How the Government both won and lost the Priti Patel High Court bullying case

6th December 2021

Today judgment was handed down in the case brought by the civil service union the FDA in respect of the Prime Minister’s determination that the bullying of the Home Secretary had not broken the Ministerial Code.

On the face of it, the government won the case.

And so this is what the press reported (and that is what time-poor news desks have published on their news sites):

#Breaking The FDA union has lost a High Court challenge over Prime Minister Boris Johnson’s decision to back Home Secretary Priti Patel following accusations of bullying

— PA Media (@PA) December 6, 2021

But.

There are different ways that a government can win a case like this – and a closer look at the judgment shows that in substance this is not a welcome decision for the government at all.

*

First, we need to know what the case was – and was not – about.

The case was not about deciding whether the Home Secretary is a bully or not – that was not what the court was being asked to determine, and the detailed evidence about bullying was not put before the court:

And, as that was not the question before the court, then the hot takes that the court has ‘cleared the Home Secretary of bullying’ are not and cannot be true.

The primary question before the court was whether it was open to the Prime Minister, given the information before him, to determine that there had not been a breach of the Ministerial Code.

The court found that, on this occasion, the determination that there had not been a breach of the Ministerial Code was one of the determinations open to the Prime Minister on the information before him.
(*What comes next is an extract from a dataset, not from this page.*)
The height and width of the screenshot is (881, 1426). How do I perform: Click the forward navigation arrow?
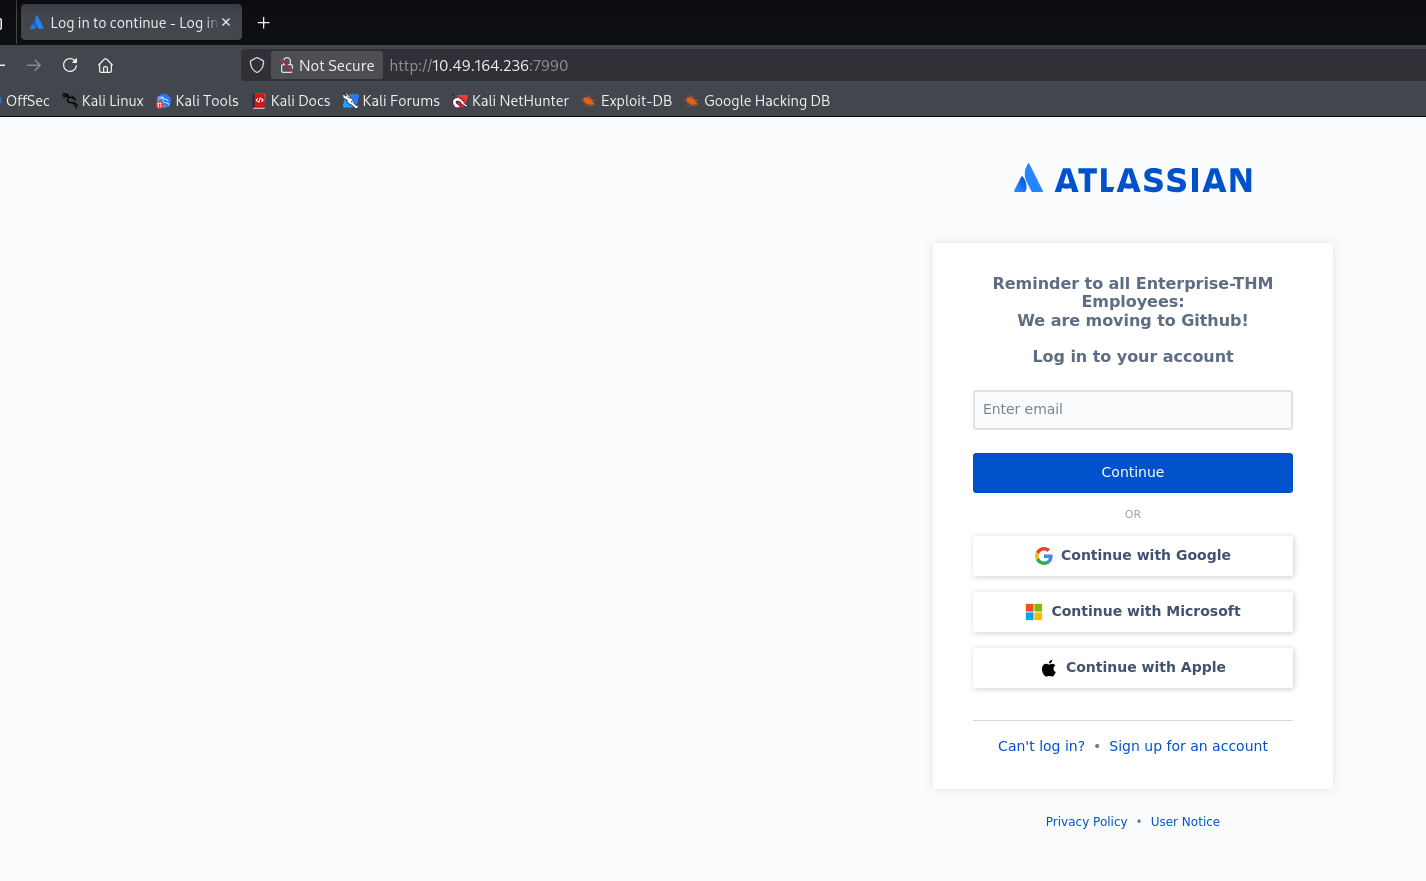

But in reaching that conclusion the court made a number of points that were against the government – and these points may be significant in future cases.

*

First, the court held that the Prime Minister’s determinations of the ministerial code were, in principle, amenable to judicial review by the courts.

The government made a spirited attempt to argue that the Prime Minister’s determinations of the ministerial code were not ‘justiciable’ – that the very subject matter was a no-go area for the High Court.
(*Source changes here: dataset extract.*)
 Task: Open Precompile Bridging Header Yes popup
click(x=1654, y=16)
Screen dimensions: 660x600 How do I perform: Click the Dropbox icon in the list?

The court deal with justiciability in paragraphs 25 to 43 of a 61 paragraph judgment – about a third of the decision.

The court accepted that not every determination of the Code may be judicially reviewed.

And, of course, those judicial reviews which are heard by the court may not succeed (as with this case).
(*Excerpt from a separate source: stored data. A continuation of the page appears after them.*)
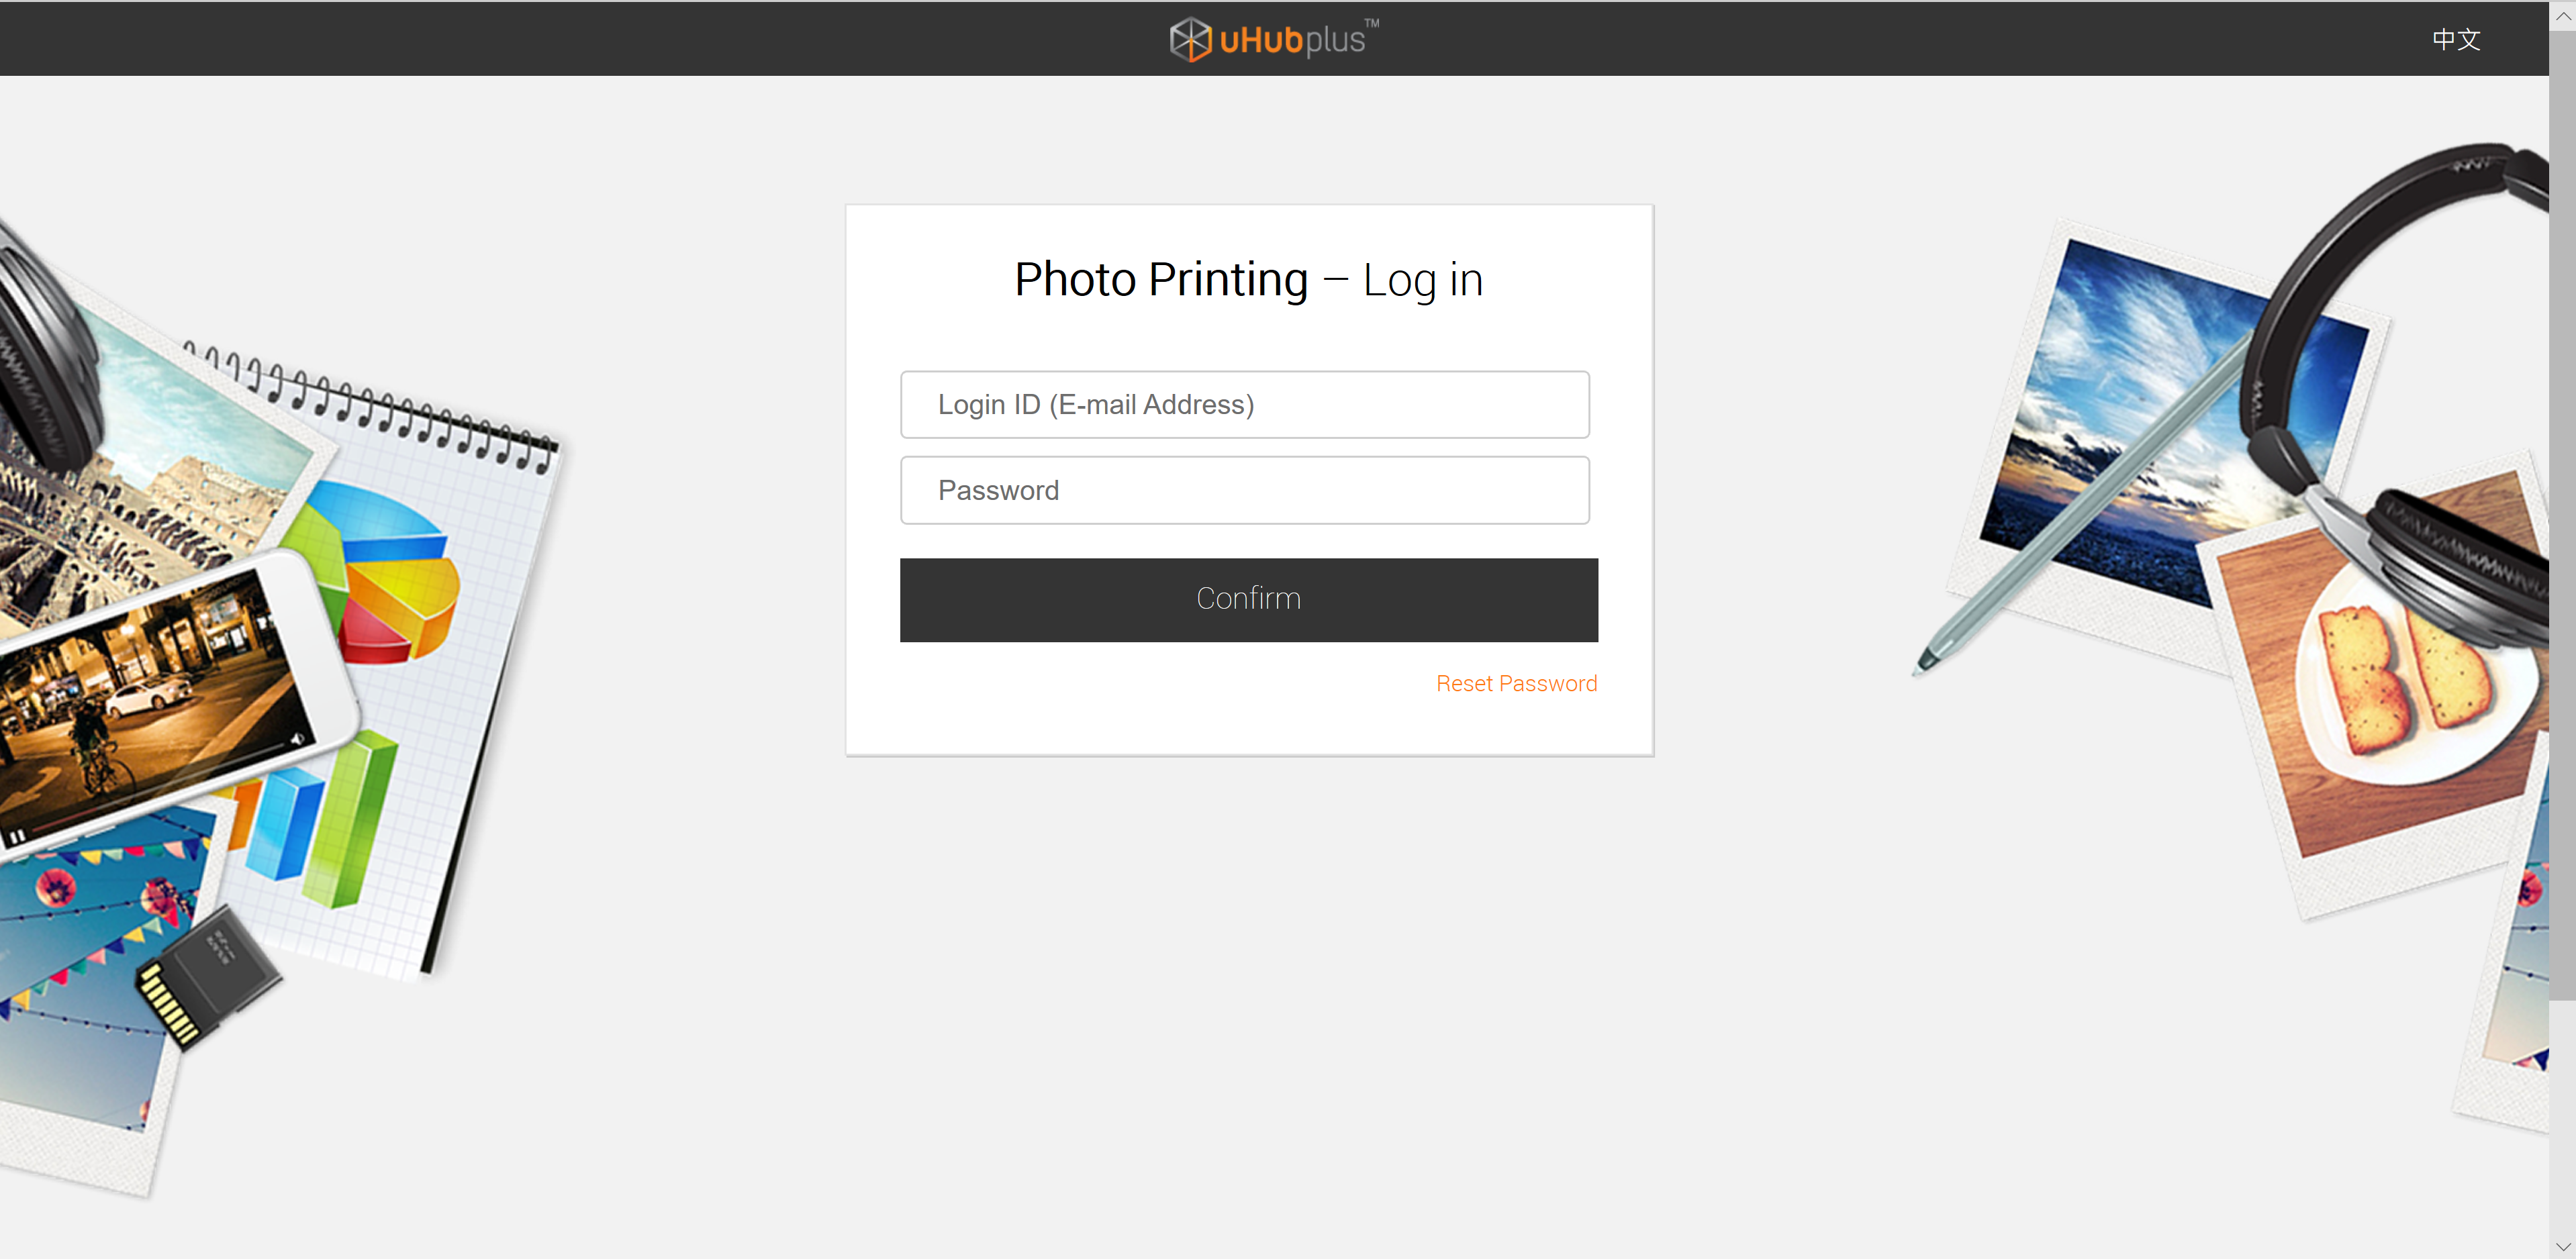The width and height of the screenshot is (2576, 1259).
Task: Submit login with the Confirm button
Action: 1248,599
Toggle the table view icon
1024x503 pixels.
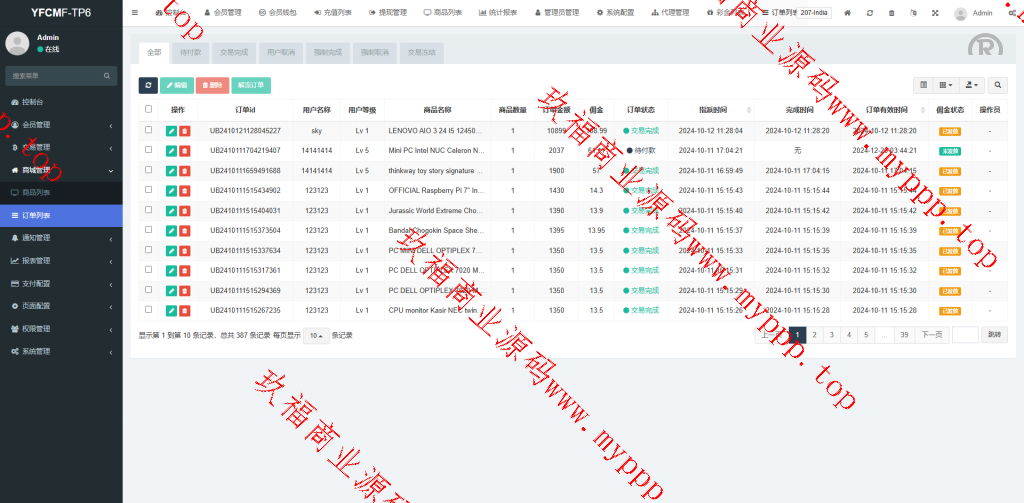(x=924, y=86)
But there is nothing stopping a similar case on different facts succeeding just because of the subject matter.

That the court held that, in principle, prime ministerial determinations of the Ministerial Code are amenable to judicial review is a boon for transparency and accountability.

*

Once the court had dismissed the government’s attack on justiciability, it turned to whether the Prime Minister had misdirected himself in applying the Code.

Here the key paragraph of the Code is:

“1.2 Ministers should be professional in all their dealings and treat all those with whom they come into contact with consideration and respect. Working relationships, including with civil servants, ministerial and parliamentary colleagues and parliamentary staff should be proper and appropriate. Harassing, bullying or other inappropriate or discriminating behaviour wherever it takes place is not consistent with the Ministerial Code and will not be tolerated.”

The information before the Prime Minister was an advice from Sir Alex Allan, the independent adviser on the Code.

His advice included the following:

“My advice is that the Home Secretary has not consistently met the high standards required by the Ministerial Code of treating her civil servants with consideration and respect.

“Her approach on occasions has amounted to behaviour that can be described as bullying in terms of the impact felt by individuals.

“To that extent her behaviour has been in breach of the Ministerial Code, even if unintentionally. This conclusion needs to be seen in context. There is no evidence that she was aware of the impact of her behaviour, and no feedback was given to her at the time.”

Having considered this advice, the Prime Minister’s conclusion was:

“Sir Alex’s advice found that the Home Secretary had become – justifiably in many instances – frustrated by the Home Office leadership’s lack of responsiveness and the lack of support she felt in DfID three years ago.

“He also found, however, that the Home Secretary had not always treated her civil servants with the consideration and respect that would be expected, and her approach on occasion has amounted to behaviour that can be described as bullying in terms of the impact felt by individuals.

“He went on to advise, therefore, that the Home Secretary had not consistently met the high standards expected of her under the Ministerial Code. 

“The Prime Minister notes Sir Alex’s advice that many of the concerns now raised were not raised at the time and that the Home Secretary was unaware of the impact that she had.

“He is reassured that the Home Secretary is sorry for inadvertently upsetting those with whom she was working. He is also reassured that relationships, practices and culture in the Home Office are much improved.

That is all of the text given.